Bundan tam 105 yıl öncesinde, yani 1898'deyiz; sıcak bir Temmuz sabahı... Avrupa'ya giden 'Marselles' gemisinde tüm yolcular güvertede dolanıyorlar... Marseilles, Atlas Okyanusu'nun sisli sabahında ağır ağır yol alırken, aniden kulakları sağır eden bir gürültü duyuluyor.

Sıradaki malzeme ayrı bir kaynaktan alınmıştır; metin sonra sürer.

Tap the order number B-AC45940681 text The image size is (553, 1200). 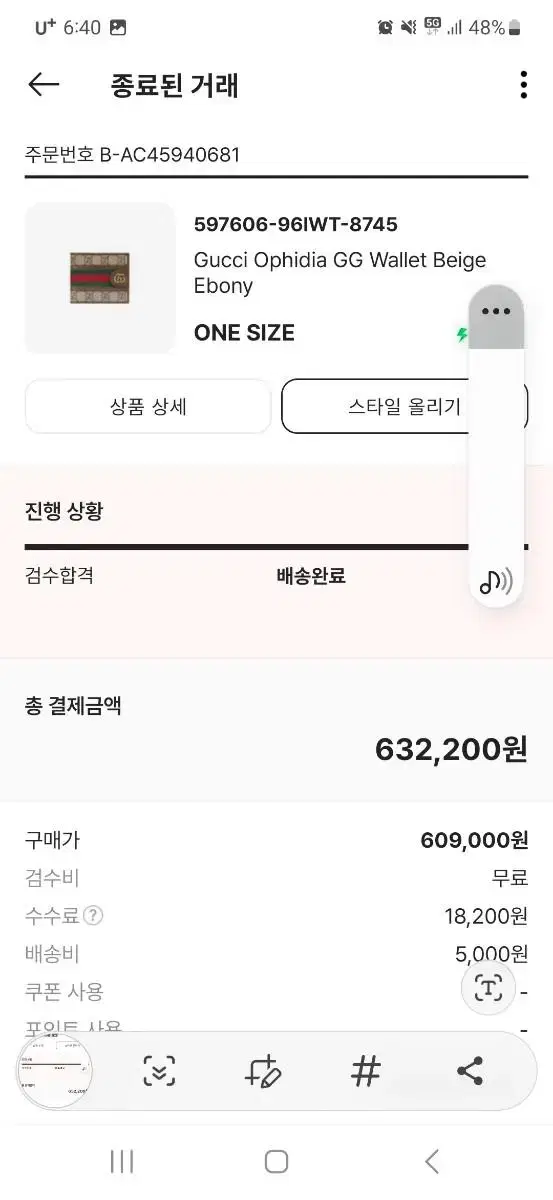coord(170,154)
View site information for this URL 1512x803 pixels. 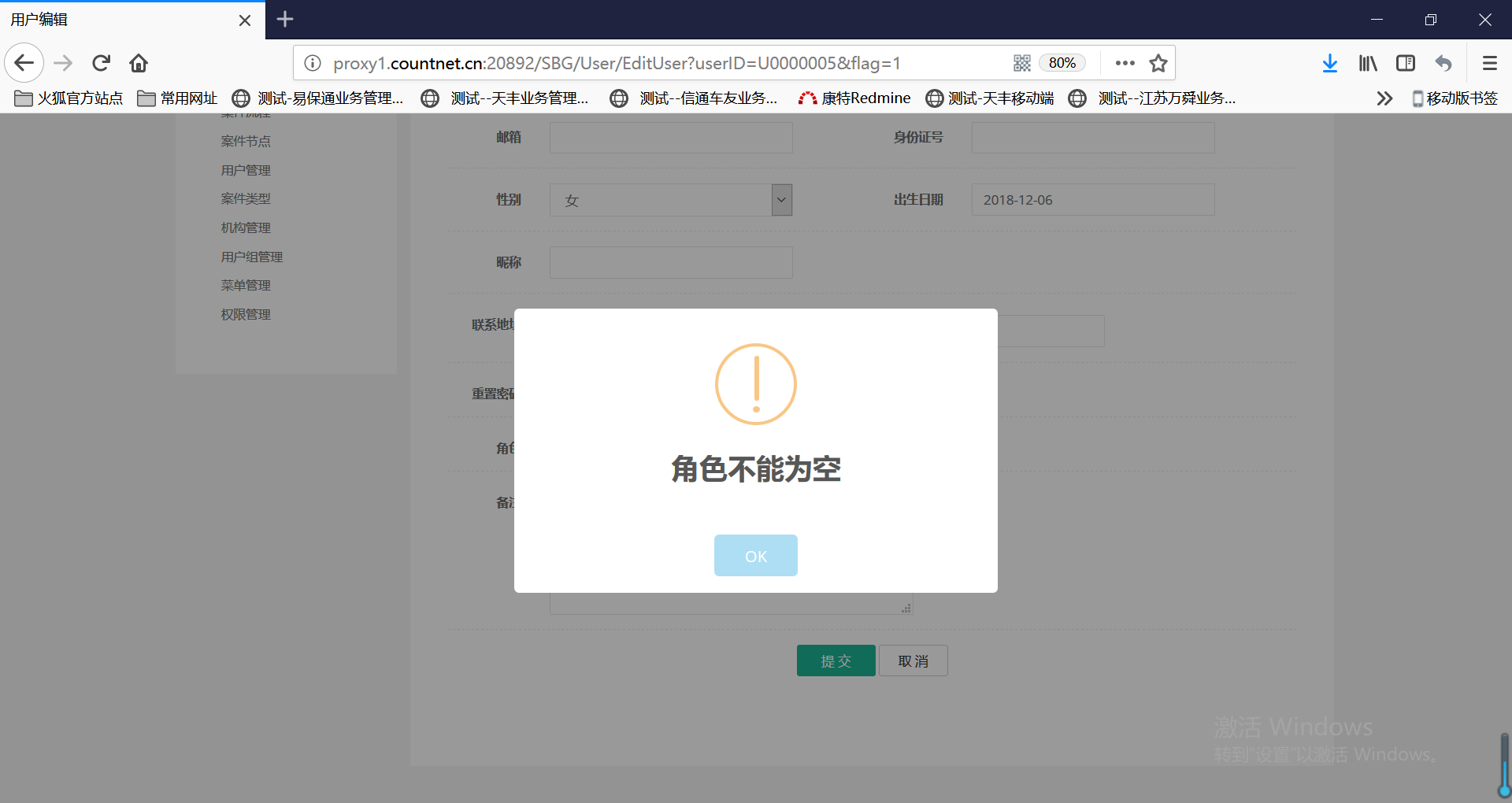(313, 63)
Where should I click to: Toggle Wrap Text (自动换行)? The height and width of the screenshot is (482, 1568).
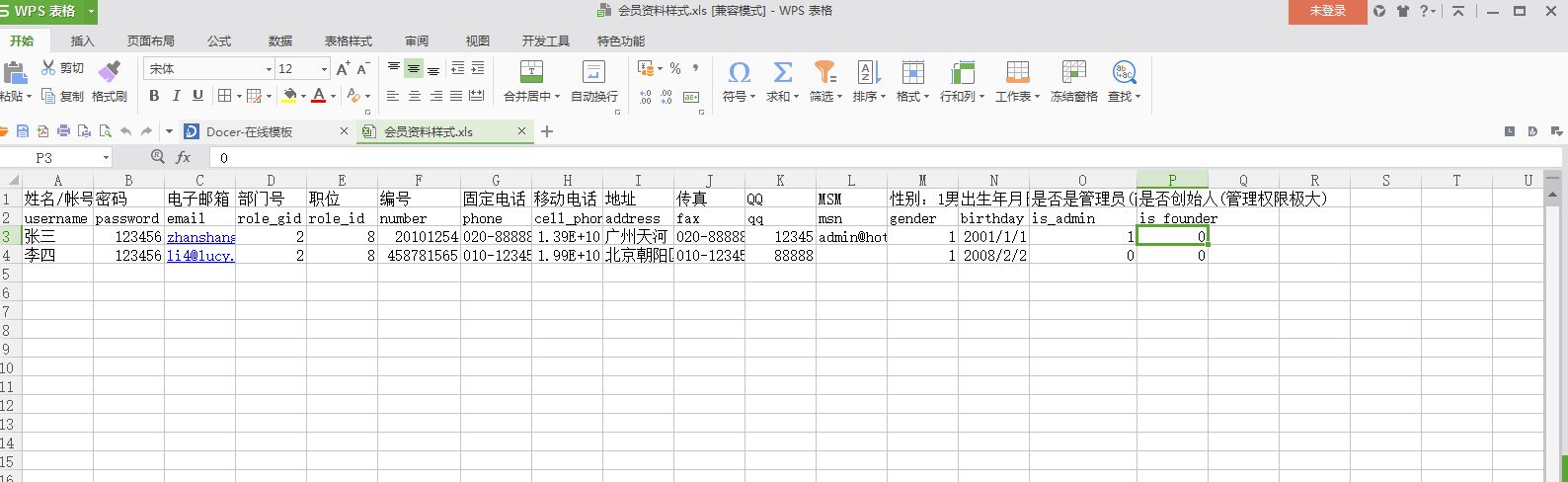tap(593, 72)
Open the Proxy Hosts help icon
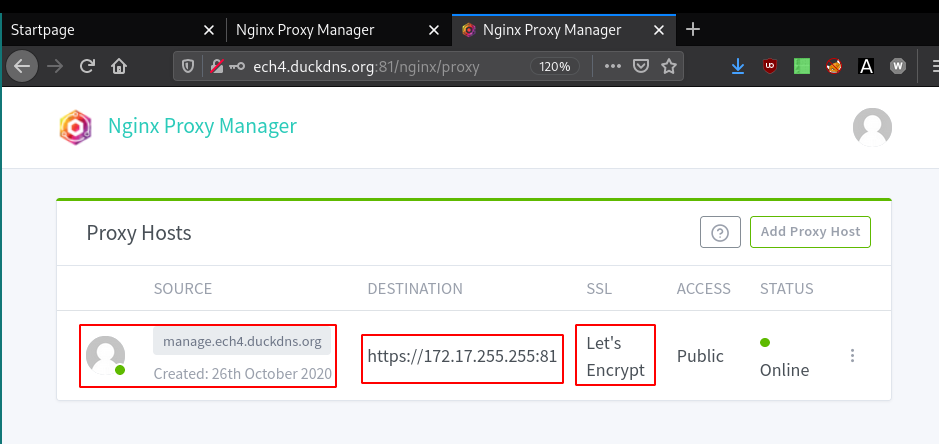 point(719,232)
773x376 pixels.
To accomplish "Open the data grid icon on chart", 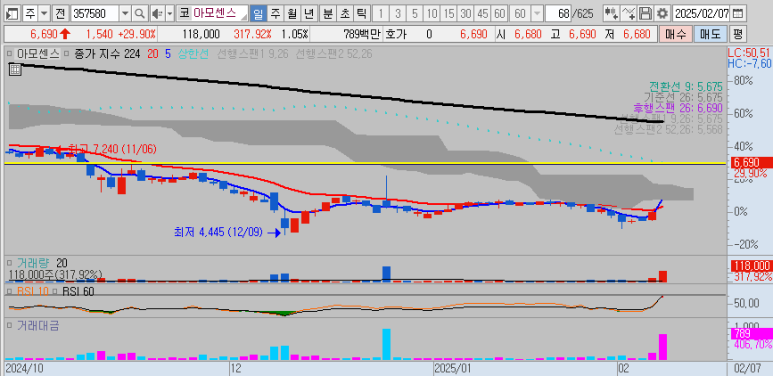I will point(15,69).
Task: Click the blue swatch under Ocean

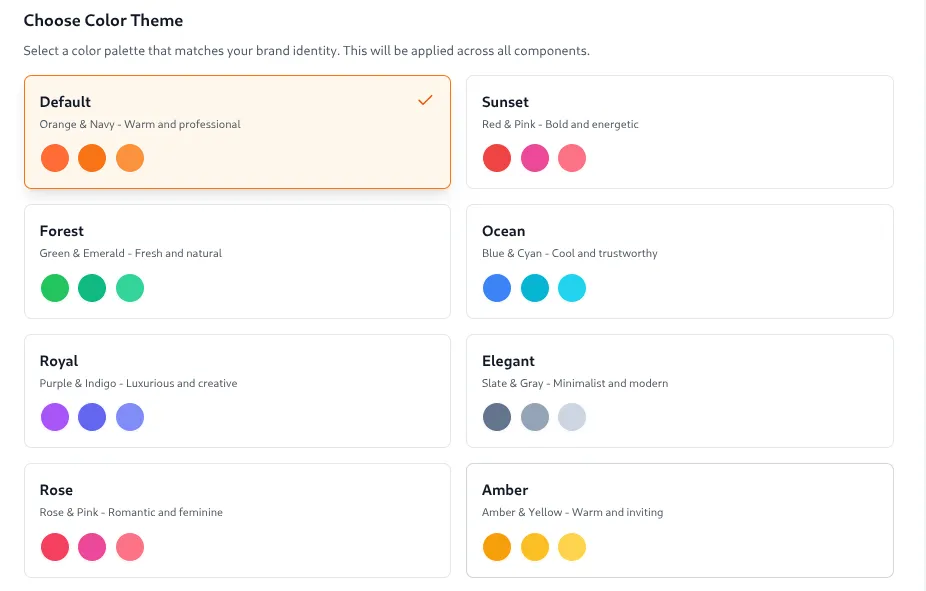Action: 497,287
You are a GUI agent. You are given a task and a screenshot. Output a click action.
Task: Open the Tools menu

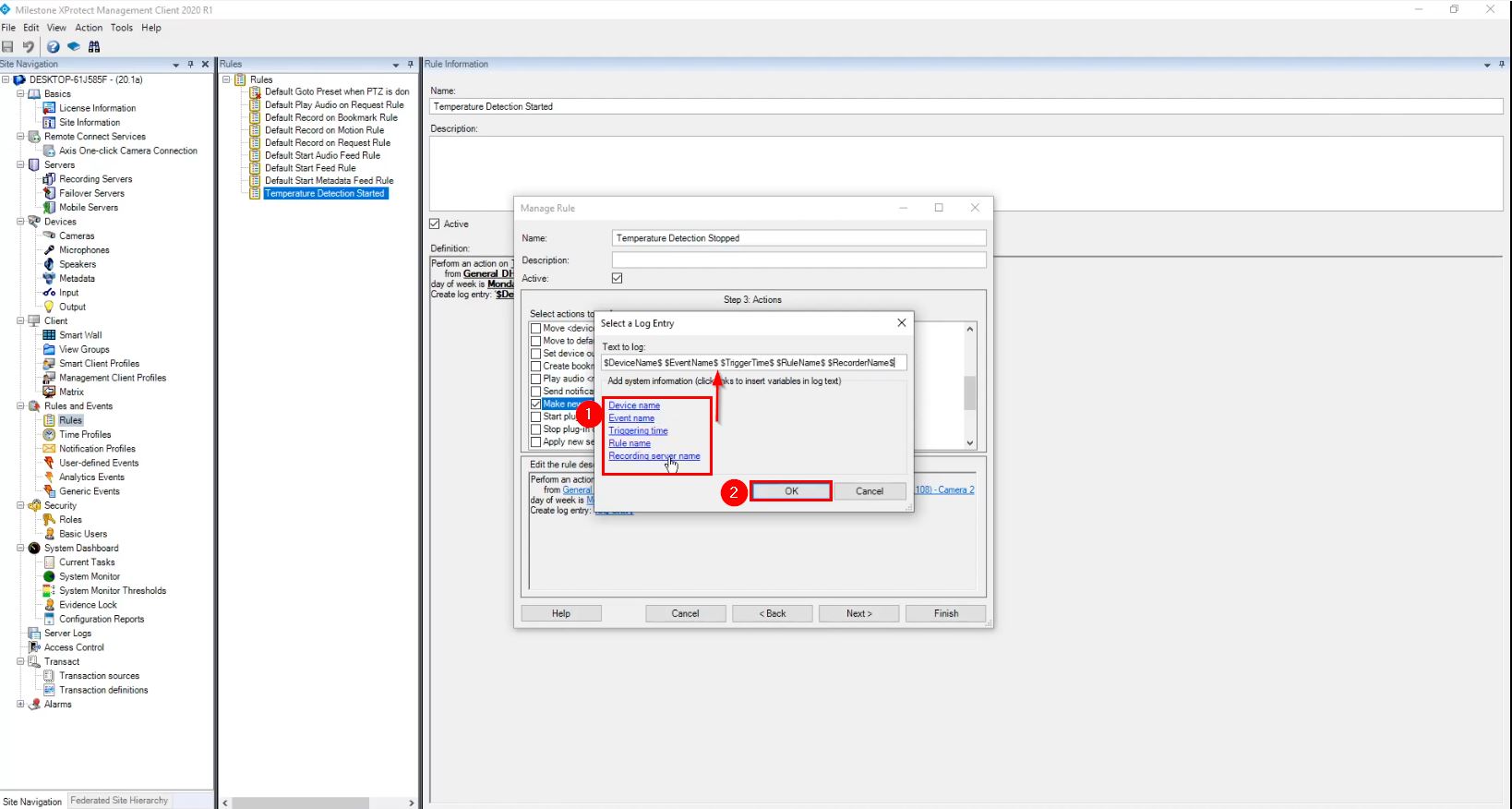122,28
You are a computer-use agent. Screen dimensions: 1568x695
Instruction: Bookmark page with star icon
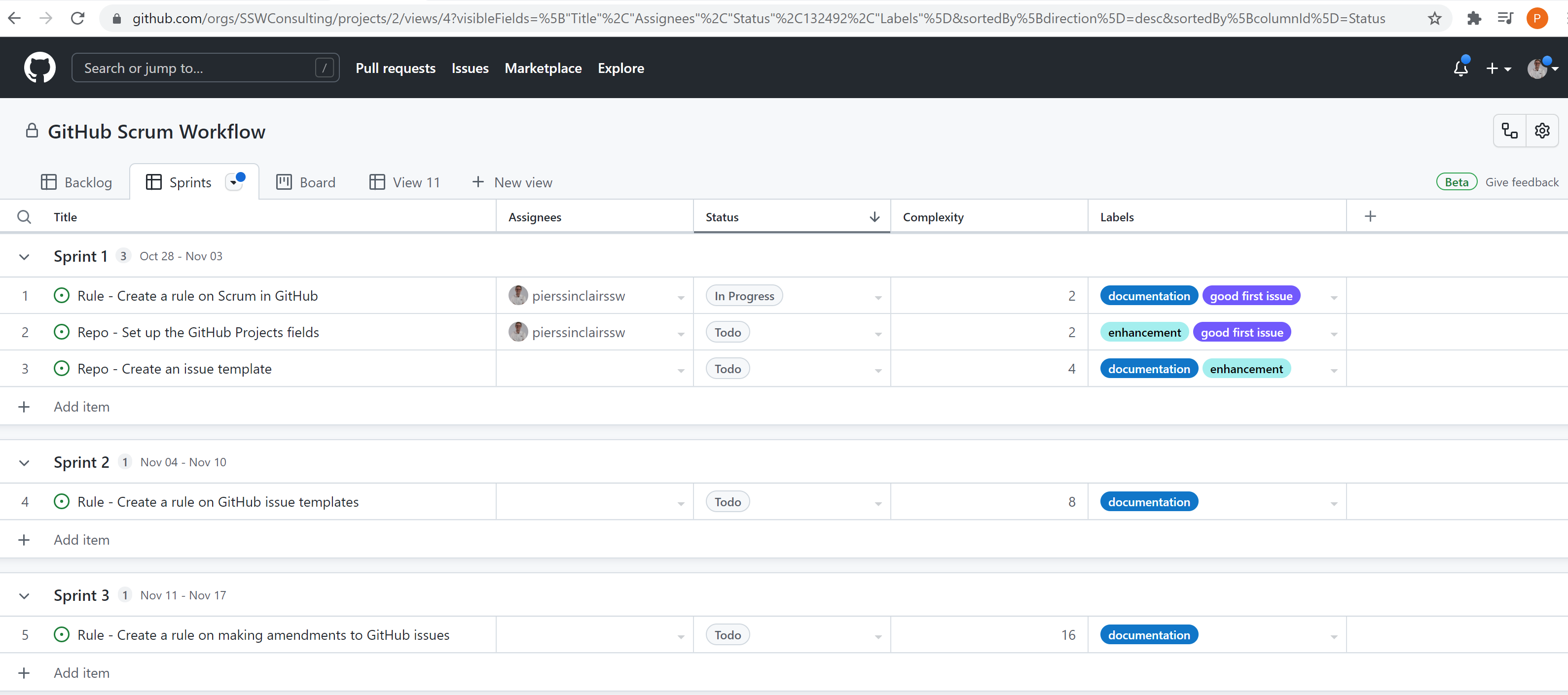tap(1434, 18)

Güvertedekilerin birçoğu denize dökülürken, ön tarafı yırtılan Marseilles, bir anda yarıya kadar suyun içine gömülüyor. Gemi hızla batıyor ve hemen herkes, birkaç dakika içinde, kendini suyun içinde buluyor. Filikalara binebilenler ancak şanslı bir azınlık. Yolcuların çoğunu, Atlas Okyanusu yutuyor.
Koca Yusuf yüzerek bir filikaya yaklaşıyor ve iri elleriyle, filikanın kenarına tutunuyor. Ama Koca Yusuf'un iri elleri, 120 kilogramlık vücudunu inanılmaz bir güçle filikaya çekmeye çabalarken, filika da yalpalıyor. Filikadakiler, bir anda paniğe kapılıyorlar... Bu dev adam, filikaya çıkmaya çalışırken, sandalı batırabilir; filikadakilerin hepsi de Atlas Okyanusu'nun dibini boylayabilir!...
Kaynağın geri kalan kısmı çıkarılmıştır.